All lines ahead of the one containing "Given: Toggle the" are to be left out; that line and each one after it, through the end of the records below, are to be duplicated exactly.

[[ Given information open ]]

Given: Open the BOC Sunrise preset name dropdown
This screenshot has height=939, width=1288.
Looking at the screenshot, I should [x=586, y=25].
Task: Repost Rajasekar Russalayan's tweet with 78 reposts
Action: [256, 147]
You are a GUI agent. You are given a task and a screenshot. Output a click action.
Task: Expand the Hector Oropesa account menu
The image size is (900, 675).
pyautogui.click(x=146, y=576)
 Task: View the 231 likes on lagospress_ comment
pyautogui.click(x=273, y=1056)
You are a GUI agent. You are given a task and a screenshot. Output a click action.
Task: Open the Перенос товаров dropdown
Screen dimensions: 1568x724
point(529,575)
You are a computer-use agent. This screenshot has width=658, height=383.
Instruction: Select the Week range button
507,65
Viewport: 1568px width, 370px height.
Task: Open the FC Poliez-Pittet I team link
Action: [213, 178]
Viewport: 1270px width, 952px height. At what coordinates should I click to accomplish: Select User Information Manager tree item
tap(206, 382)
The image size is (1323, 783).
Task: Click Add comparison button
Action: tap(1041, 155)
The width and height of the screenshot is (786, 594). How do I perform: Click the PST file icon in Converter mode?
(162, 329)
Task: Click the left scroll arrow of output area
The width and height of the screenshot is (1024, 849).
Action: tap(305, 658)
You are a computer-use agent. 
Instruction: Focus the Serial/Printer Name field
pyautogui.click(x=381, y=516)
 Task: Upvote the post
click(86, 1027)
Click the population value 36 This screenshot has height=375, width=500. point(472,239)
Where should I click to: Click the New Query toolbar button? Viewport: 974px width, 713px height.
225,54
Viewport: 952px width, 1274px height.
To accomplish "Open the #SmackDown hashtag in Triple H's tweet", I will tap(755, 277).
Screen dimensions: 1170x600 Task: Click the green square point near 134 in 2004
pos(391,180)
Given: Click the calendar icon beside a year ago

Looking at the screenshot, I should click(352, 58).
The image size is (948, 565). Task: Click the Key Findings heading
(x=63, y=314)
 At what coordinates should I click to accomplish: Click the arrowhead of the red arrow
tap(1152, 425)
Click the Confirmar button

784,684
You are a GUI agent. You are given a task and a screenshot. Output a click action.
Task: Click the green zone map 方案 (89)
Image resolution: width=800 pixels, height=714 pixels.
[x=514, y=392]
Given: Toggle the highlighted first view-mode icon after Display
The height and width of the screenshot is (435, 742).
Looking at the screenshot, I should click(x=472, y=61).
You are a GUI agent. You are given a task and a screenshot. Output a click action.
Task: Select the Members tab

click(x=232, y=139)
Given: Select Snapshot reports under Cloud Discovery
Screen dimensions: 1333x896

[[ Given information closed ]]

## Task response:
Given: Toggle the highlighted first view-mode icon after Display
The height and width of the screenshot is (435, 742).
Looking at the screenshot, I should click(x=472, y=61).
You are a GUI agent. You are given a task and a screenshot. Output a click action.
Task: Select the Members tab

click(x=232, y=139)
Given: Select Snapshot reports under Cloud Discovery
Screen dimensions: 1333x896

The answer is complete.